Una domanda – che è un po’ un classico – per la nostra coach Ioia. I grassetti nel testo sono suoi, perché dalle parole che usiamo traspare la nostra lettura della realtà. Ma ricordiamoci che è solo una delle tante possibili letture.
“Ho 36 anni (anche se ne dimostro 15 di meno sia per aspetto che per “ingenuità”). Sono sposata da 3 e ho una bambina di 2. Da 6 anni lavoro a tempo indeterminato in una casa editrice in cui i dipendenti sono ridotti all’osso e che sta vivendo una fase di crisi. Lavoro 8 ore al giorno. 5 la mattina e 2 la sera con un intervallo di 2 ore e mezza in cui posso tornare a casa per fare la spesa, pranzare e cucinare per la cena. A casa con la bambina, per 4 ore la mattina e 2 la sera c’è la babysitter e il papà che, essendo ricercatore universitario, passa molte ore a casa. Due volte a settimana una colf viene a stirare e a fare una pulizia generale.

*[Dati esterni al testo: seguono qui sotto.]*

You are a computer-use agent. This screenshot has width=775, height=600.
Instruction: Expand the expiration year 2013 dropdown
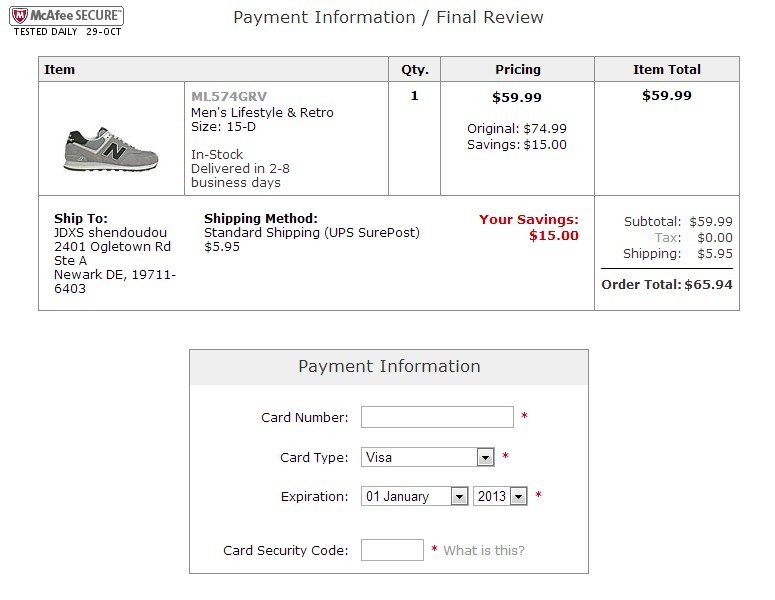pos(518,496)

Il fine settimana passa in un lampo, tra lavatrici, shampoo, messa e visite ai nonni, che non abitano vicino e sono “acciaccati”.

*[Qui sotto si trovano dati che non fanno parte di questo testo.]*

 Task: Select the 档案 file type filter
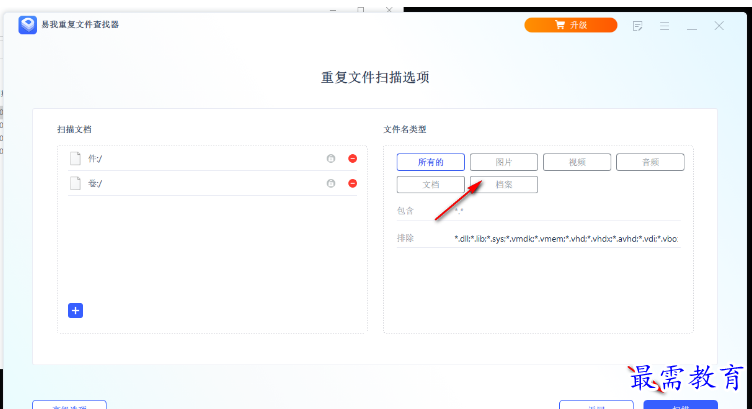[504, 185]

Scrivo perché il tempo che passo a casa è poco e devo dedicarlo a cose pratiche come cucinare. E sono così stanca che non ho la forza di ottimizzarlo.
Non ho tempo da passare con mio marito (la baby-sitter ha anche un altro lavoro e così dobbiamo adattarci ai suoi orari, cosicché la bimba dorme molto il pomeriggio e la sera andiamo a letto alla stessa ora). Il tempo che passo con mia figlia non è un tempo di qualità.
Non ho modo di pensare a valorizzare me stessa e la bella casa in cui vivo al centro della città.
Non penso che la mia vita possa cambiare ma vorrei avere la forza di ottimizzare il poco tempo che ho. Magari con l’aiuto di mio marito. E’ possibile o devo pensare a scelte drastiche, come lasciare il lavoro?
R. ”
Cara R.,
devo dirti la verità, la tua vita potrebbe essere invidiabile per moltissime mamme lavoratrici! Vogliamo vedere perché?
- Hai solo una figlia (che per di più ancora dorme il pomeriggio)
- Puoi permetterti una baby-sitter (che dovrebbe adattarsi alle vostre esigenze e non viceversa)
- Hai un lavoro che ti permette di trascorrere alcune ore a casa nel pomeriggio, ideali per goderti la bimba (le ore di sonno pomeridiano “normali” per una bimba di 2 anni sono di solito un paio, non di più e l’orario per andare a letto la sera lo stabiliscono mamma e papà aiutati dai rituali della nanna)
- Tuo marito è molto a casa (e va sicuramente coinvolto!)
- Hai un aiuto per le incombenze domestiche
So che questo non ti consola ma è la base per dire: sì, puoi cambiare la tua vita in meglio, e senza dover rinunciare al tuo lavoro!
Noi coach spesso partiamo proprio dalle risorse e dai vincoli e, come si fa con le ricette in cucina, ti aiutiamo a rielaborarli in maniera da ottimizzarne il risultato.
E’ una questione di pesi. Cos’è più importante per te? Quello che metti in tavola? Giocare con tua figlia? Condividere un libro con tuo marito? Fare la spesa?
Ti invito a fare un elenco delle cose che fai nel corso della giornata e del tempo che vi dedichi, poi dai loro un “peso” in termini di valore, di importanza. Mettili proprio in ordine dal più importante a quello che lo è meno. Potrebbe essere un’idea coinvolgere nell’elaborazione anche tuo marito.
Sai, a volte ci lasciamo prendere dal tran-tran quotidiano e perdiamo di vista le cose veramente importanti, continuiamo a fare… a fare… e ci perdiamo l’essenza, il cuore di ciò che potremmo vivere. In questo gli uomini sono spesso più bravi di noi.
Coraggio, poi tua figlia presto andrà all’asilo e dovrai rimescolare di nuovo le carte. Ma in fondo non è più bello così? Se non dovessimo realizzare noi la nostra vita con aggiustamenti di rotta e stratagemmi che gusto ci sarebbe?